Once thought to be related to a grape of the same name from Galicia, Spain, it has been confirmed that indeed, torrontes is a grape indigenous to Argentina.
It comes in three varieties: torrontes riojano, torrontes sanjuanino and torrontes mendocino, with the first being the most common and aromatic.
Both torrontes riojano and sanjuanino are crosses between muscat d’alexandria and the mission grape (criolla), the latter being the first known wine grape to have been planted in California.
Floral, fruity and sometimes a little spicy, torrontes is often much drier than meets the nose. It can have residual sugar but usually, the acidity masks the appearance of sweetness. Oak treatment is judicious to rare, more often than not, as it can overpower the perfumed character of the grape.
Most torrontes is grown in Salta, one of Argentina’s most northern and highest wine regions. It is essentially a high desert, with scorching temperatures in the summer that take a dramatic plunge in the evening. As such, it is perfect for torrontes, allowing plenty of ripening and the preservation of acidity at the same time.
Most bottles of torrontes are available for less than $20, with a good number falling in the $10 to $15 range.
Torrontes should draw you in with its scent. Many are successful at this, but the better ones follow through on the palate, balance out the pungency with acidity and have a good finish. Here is a perfect sampling of three of the best on the market.

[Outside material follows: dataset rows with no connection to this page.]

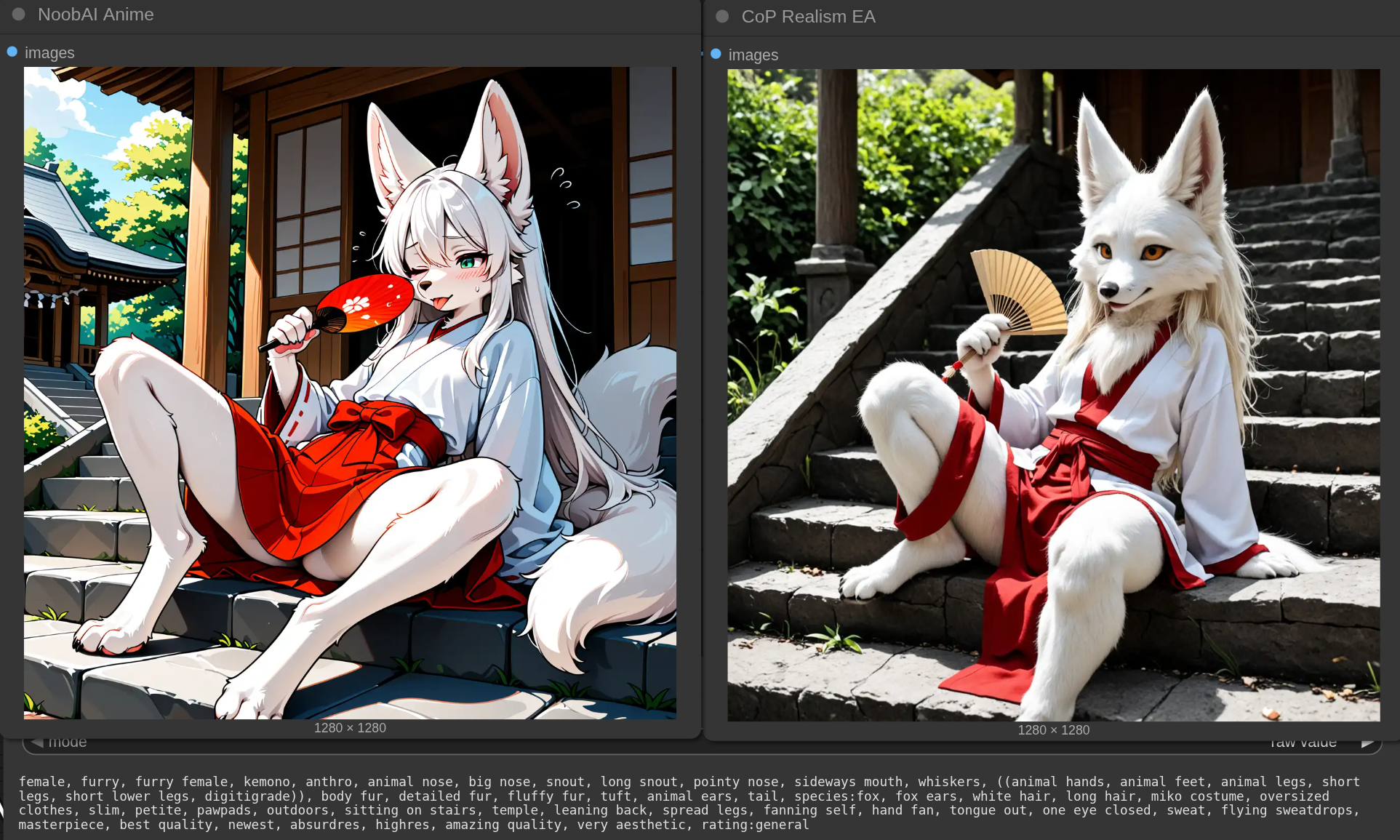Click the 'images' label on CoP Realism EA node

point(753,55)
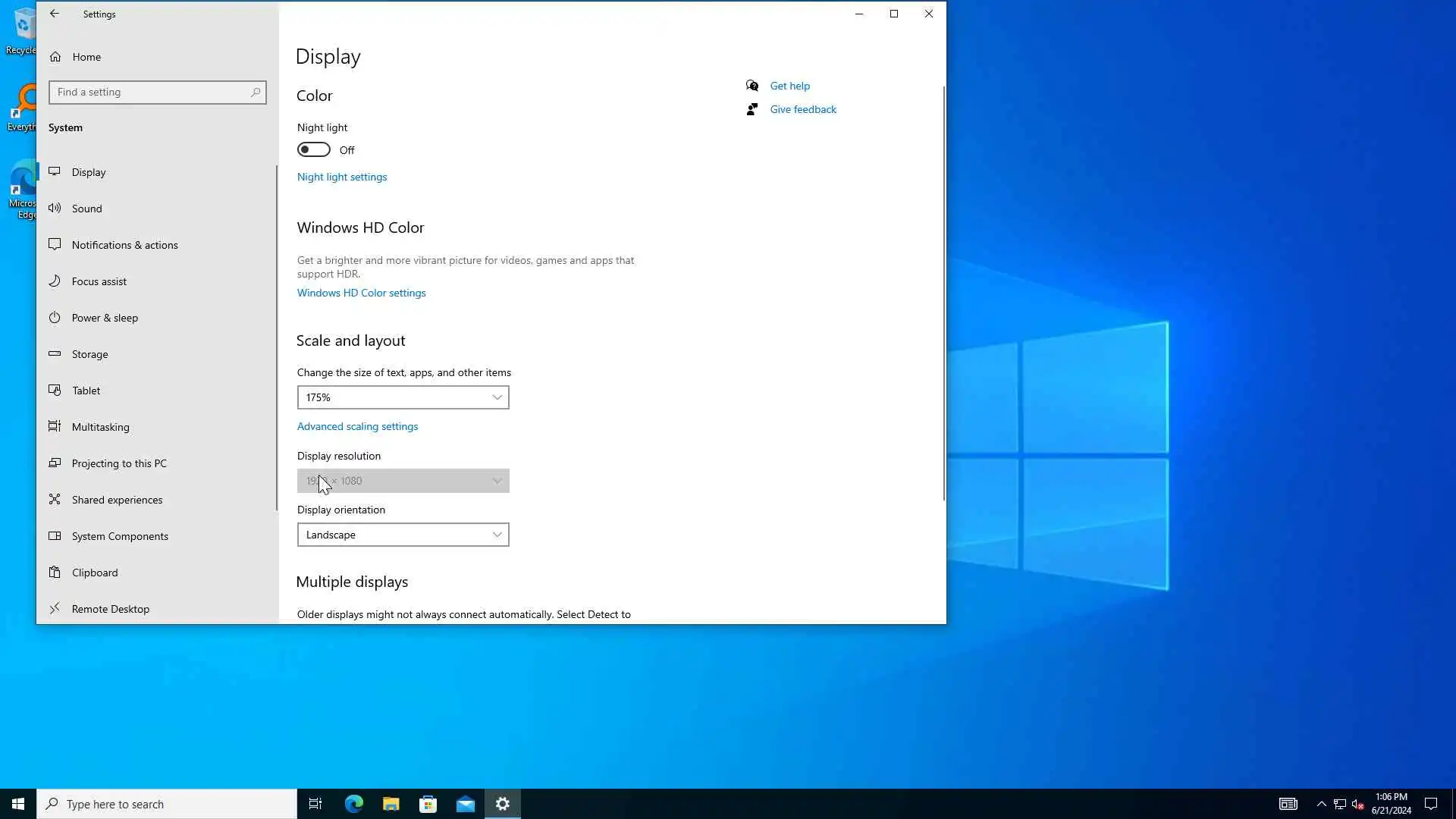The image size is (1456, 819).
Task: Open the Display resolution dropdown
Action: (403, 481)
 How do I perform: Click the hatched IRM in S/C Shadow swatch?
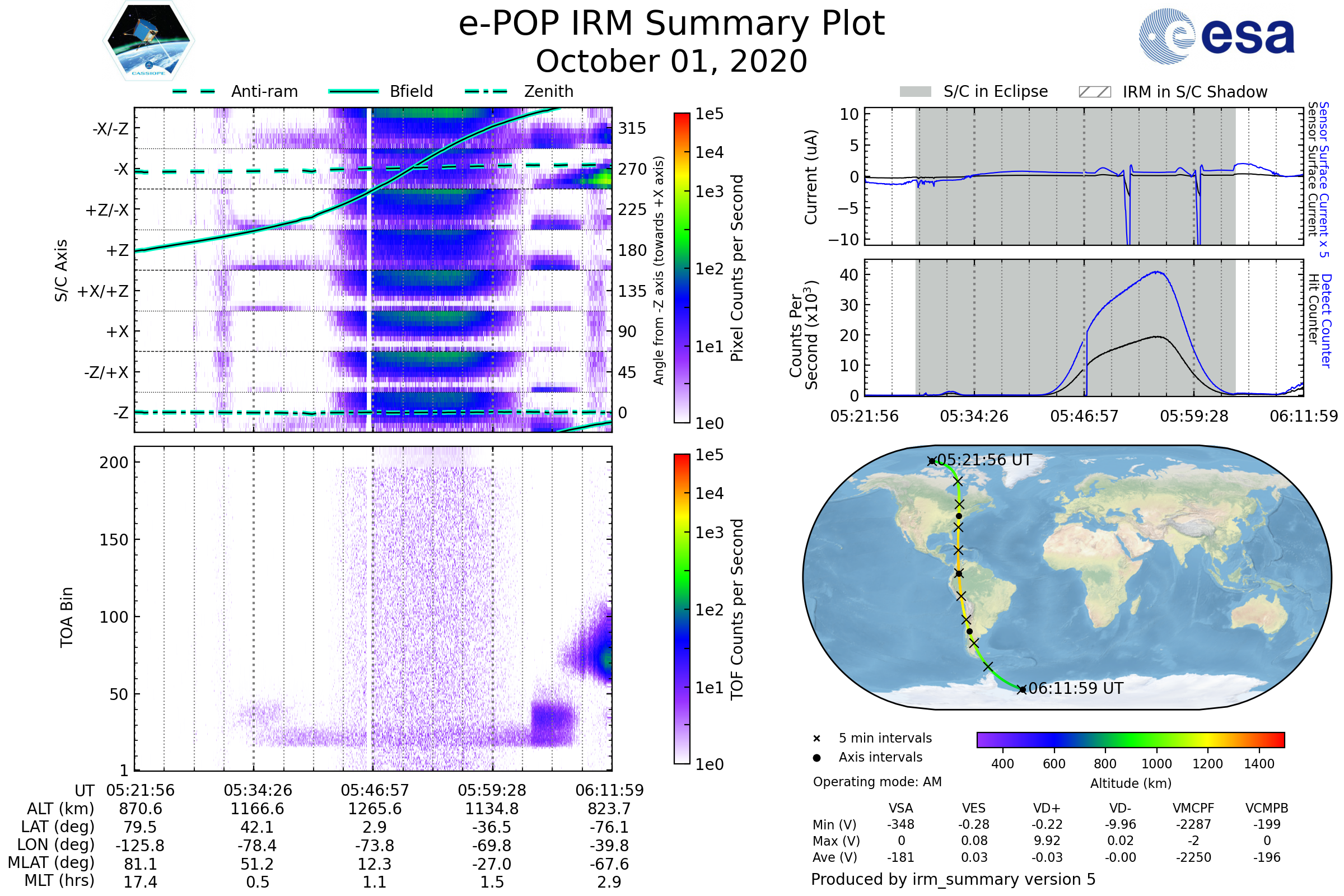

Bodegas El Porvenir de los Andes, Dos Minas Torrontes, 2011 (Cafayate Valley, Salta, Argentina): “Dos minas” is slang for two chicks in Argentine Spanish. Don’t get the wrong idea, for it is named for business partners Lucia Romero and Heather Willens, who make this wine from 60-year-old torrontes vines in Cafayate. Floral with pink grapefruit, tangerine, guava and honey, this torrontes has a glorious matrix of fruit and unusual depth. Available at K&L Wine Merchants, Vintage Berkeley and Solano Cellars. Suggested retail: $12
Tomero Torrontes, 2010 (Cafayate, Salta, Argentina): Based in Mendoza, Tomero gets its torrontes from a vineyard that is 5,500 feet above sea level. That is up there. Squeaky clean with rose petal, jasmine, lychee, melon and citrus, it is reminiscent of a light, bright gewürztraminer. Available at The Jug Shop and Piedmont Grocer.
Suggested retail: $14
Familia Zuccardi Torrontes, Series A, 2010 (Salta, Argentina): Zuccardi sources its torrontes from Salta, yet the wine is made at its mammoth facility in Mendoza. In spite of its size, which includes five wine estates and four labels, Zuccardi has remained a family-run company since its inception more than four decades ago. The torrontes comes from vines that were planted in 1975. With fresh pineapple and citrus fruits, soft yet bright acidity and rose petals in the nose, this is quintessential torrontes. Available at The Jug Shop. Suggested retail: $15
Pamela S. Busch was the founding partner of Hayes and Vine and CAV Wine Bars, and is a wine educator and writer.